Ho Rui An is an artist and writer working in the intersections of contemporary art, cinema, performance and theory. Across the mediums of lecture, essay and film, he probes into the ways by which images are produced, circulate and disappear within systems of governance in a global age.
Ultimate Coin Test China High-Speed Rail, 2018
HD video, loop
Courtesy of the artist
DASH, 2016–18
Lecture and video installation with car seats and synchronised screens
Courtesy: the artist
In Ho Rui An’s lecture-performance DASH (2017), the frictions between the intersecting realms of the technological and the traditional are represented as a full-frontal collision between a venture capitalist’s sports car and a humble taxi – a moment the artist opts to narrate instead of showing. Captured on a dash-cam and uploaded to YouTube, footage of the accident becomes a cipher for the imbrication of frontier narratives and financial eschatology: while the artist talks, the viewer is shown a sequence of dash-cam car crashes uncannily similar to Hollywood car-chase scenes.
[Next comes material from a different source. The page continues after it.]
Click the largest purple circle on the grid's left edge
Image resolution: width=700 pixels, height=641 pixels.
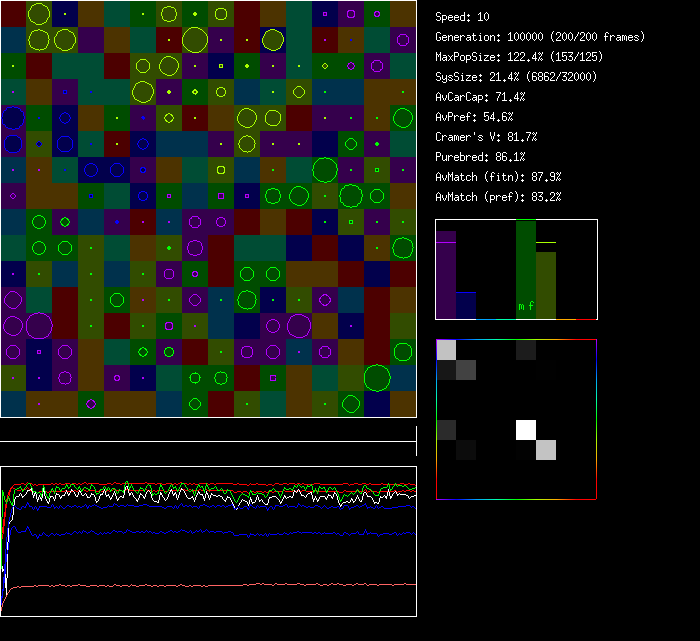pos(39,325)
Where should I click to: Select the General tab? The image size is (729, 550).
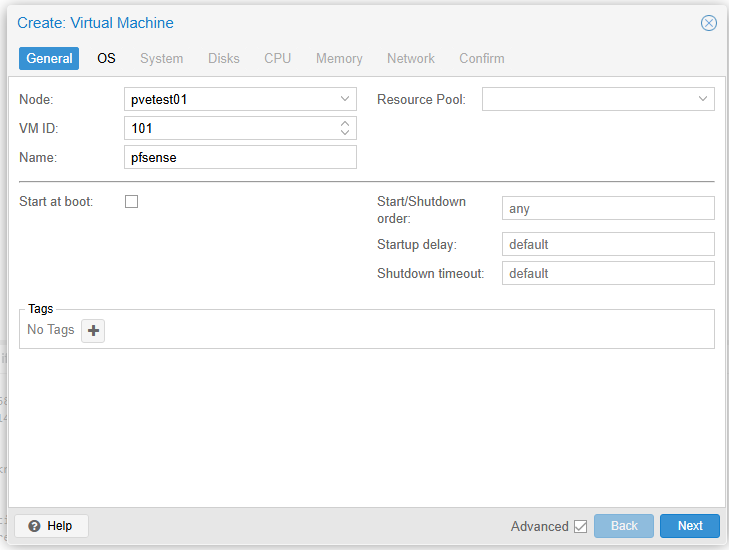pos(49,58)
While the dashboard emerges as a signifier for the god’s-eye view (he who, surviving the crash, drives on towards the horizon’s vanishing point), Singapore itself appears as a liminal space, standing at the intersection between a traditional way of life and a cyber-modulated social milieu, while the metaphors of speed and acceleration are codified as a form of upward motion, leading to the future.
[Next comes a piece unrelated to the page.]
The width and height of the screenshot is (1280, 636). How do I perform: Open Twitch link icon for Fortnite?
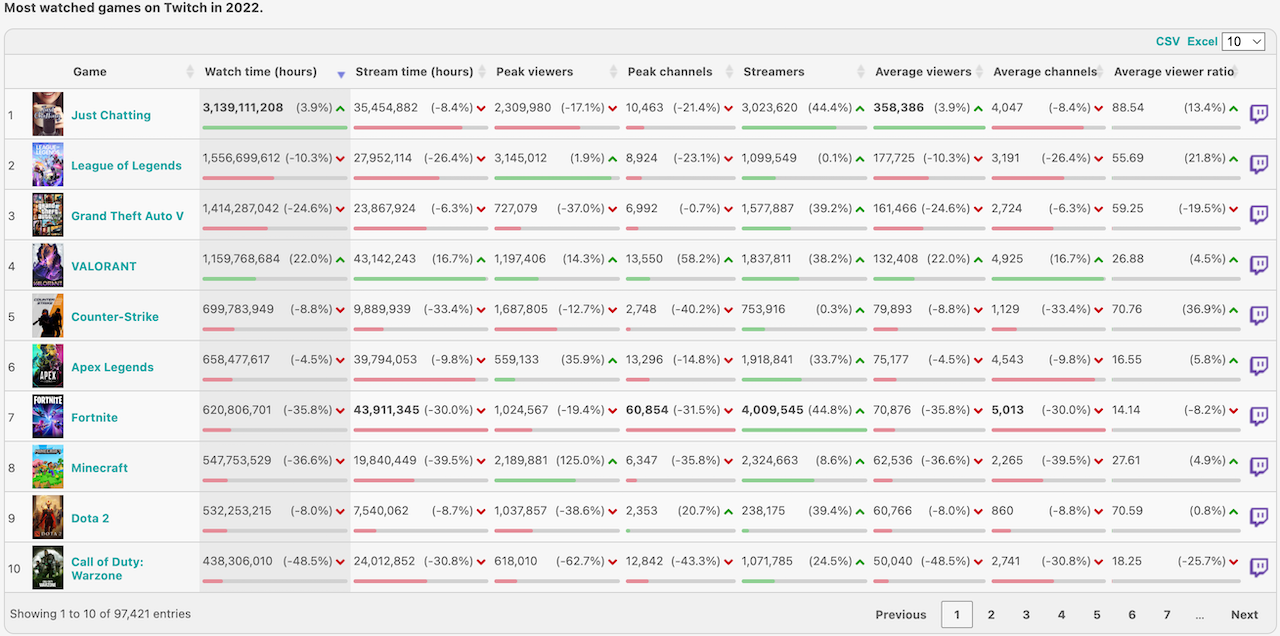pyautogui.click(x=1259, y=416)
Twenty-Four Cinematic Points of View of a Factory Gate in China, 2023
Video 4K
New commission
Workers Leaving the Lumière Factory (1895), by Louis Lumière is often referred to as the first motion picture ever made. The film shows a vast mass of, mostly female, workers pouring out of the gates of the Lumière Factory. The Lumière siblings chose to film this scene, artist Ho Rui An, argues, because workers being freed from the disciplinary confines of the factory was the perfect way to capture motion, in the physical sense, as well as transformation workers undergo when, shedding their class identity, they leave the factory behind and resume their personal lives. This is because, as Marx put it, the worker ‘feels at home when he is not working, and when he is working he does not feel at home’. Whereas factory gates kept these two worlds separate, the artist finds that current security cameras offer a different perspective, one that allows one a peak into the world inside the gates. Examining security footage of a factory in China, the artist finds there is ‘not a lot to be seen’.There are not enough workers leaving the factory.